▶ Your objective: Would you transcribe exactly the lines from the one containing "This screenshot has" to the last line of the data below, both ends included, but none of the pictures?

####################

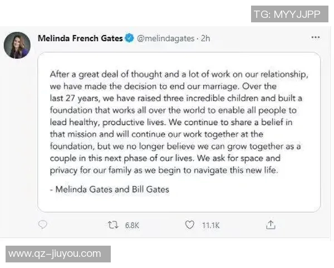Click the www.qz-jiuyou.com watermark link

coord(55,254)
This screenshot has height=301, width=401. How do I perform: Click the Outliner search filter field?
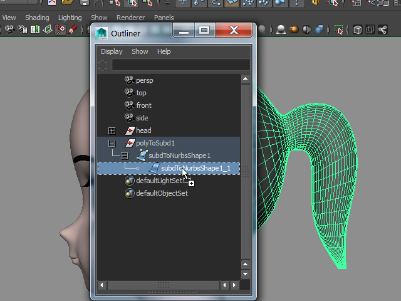click(x=180, y=65)
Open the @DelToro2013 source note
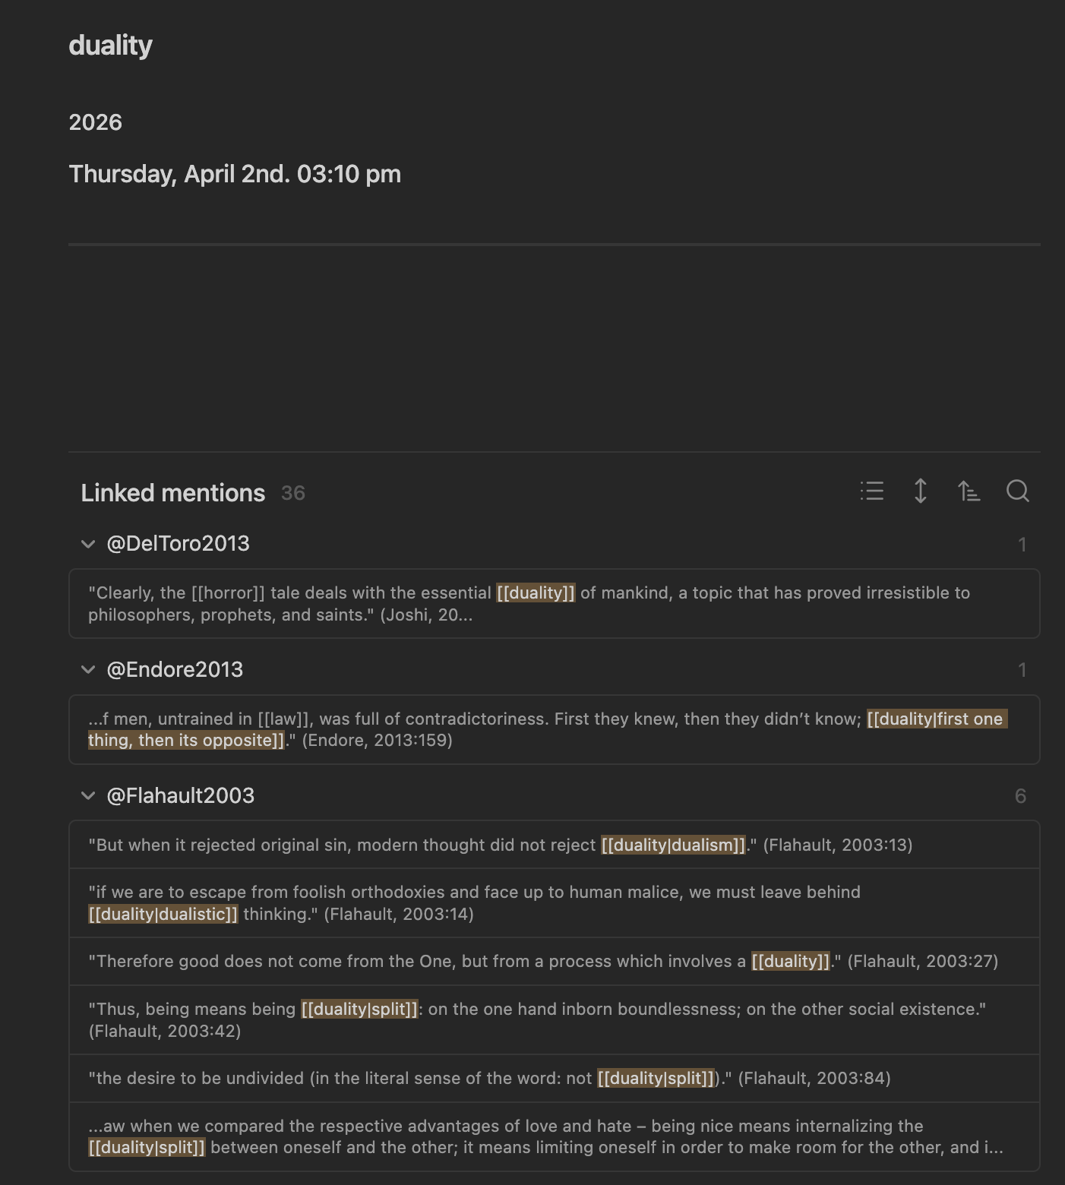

####################

▶ Response area:
This screenshot has height=301, width=401. How do I perform: Click the Outliner search filter field?
click(x=180, y=65)
Open the @DelToro2013 source note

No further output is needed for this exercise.